Needs to buy an ORV sticker. Anyplace that sells Hunt/Fish Lic. can print one off. Still only 16.25

As for the Sled! No clue on how to go about getting that?!?!


----------



## CAMODIAK (Jun 19, 2006)

From the DNR E-BOOK...
"An ORV license is *not* required for street-licensed vehicles used on the frozen surface of public waters or designated ORV routes."

Just wanted to clarify my post:lol:
Cheers, Tim


----------



## MUDDY4LIFE (Apr 13, 2001)

The ATV needs a ORV sticker FOR SURE.

I dont think the snowmobile needs a permit IF he is going to use the snowmobile on the ice only for ice fishing purposes.


----------



## umas911 (Sep 19, 2003)

I believe the snow machines need trail permits


----------



## UNCLE AL (Jan 5, 2002)

READ THIS IT EXPLAINS WHAT YOU NEED, FOR WHERE YOU ARE GOING TO RIDE.

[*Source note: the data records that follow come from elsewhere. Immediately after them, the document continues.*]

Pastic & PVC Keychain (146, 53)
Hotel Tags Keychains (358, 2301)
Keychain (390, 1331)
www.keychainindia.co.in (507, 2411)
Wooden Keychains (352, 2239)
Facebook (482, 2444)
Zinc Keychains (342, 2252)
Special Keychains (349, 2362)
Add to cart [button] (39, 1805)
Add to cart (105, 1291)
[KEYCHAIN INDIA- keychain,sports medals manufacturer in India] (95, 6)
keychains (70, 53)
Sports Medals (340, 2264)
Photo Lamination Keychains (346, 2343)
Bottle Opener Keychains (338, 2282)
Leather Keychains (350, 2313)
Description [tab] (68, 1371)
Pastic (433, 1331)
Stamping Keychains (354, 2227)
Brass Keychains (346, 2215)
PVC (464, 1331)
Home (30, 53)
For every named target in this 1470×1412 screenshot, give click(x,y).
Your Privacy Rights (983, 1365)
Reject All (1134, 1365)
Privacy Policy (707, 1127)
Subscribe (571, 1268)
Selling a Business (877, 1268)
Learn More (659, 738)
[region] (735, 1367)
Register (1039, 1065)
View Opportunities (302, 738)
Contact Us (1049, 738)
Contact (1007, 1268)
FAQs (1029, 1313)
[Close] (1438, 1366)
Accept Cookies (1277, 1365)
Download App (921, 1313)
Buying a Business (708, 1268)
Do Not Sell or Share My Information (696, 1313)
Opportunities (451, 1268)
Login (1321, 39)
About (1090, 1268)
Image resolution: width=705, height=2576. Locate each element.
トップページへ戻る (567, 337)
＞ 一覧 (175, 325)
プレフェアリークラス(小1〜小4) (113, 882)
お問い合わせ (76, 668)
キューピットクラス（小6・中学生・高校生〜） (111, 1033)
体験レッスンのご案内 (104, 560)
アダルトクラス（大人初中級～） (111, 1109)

http://www.michigan.gov/dnr/0,1607,7-153-10365_14824-32299--,00.html


----------



## Rooster_Smasher (Oct 18, 2003)

Below is from the DNR site

Snowmobiles are exempt from the Trail Permit Sticker if they are:

Operated exclusively on lands owned or under the control of the owner, used entirely in a safety education program conducted by a certified snowmobile safety instructor, exclusively operated in a special event of limited duration which is conducted according to a prearranged schedule under a permit from the governmental unit having proper jurisdiction *or a snowmobile used solely for transportation on the frozen surface of public waters for the purpose of ice fishing.*

I am taking that as he does not need a Trail Permit, just an ORV sticker ???


----------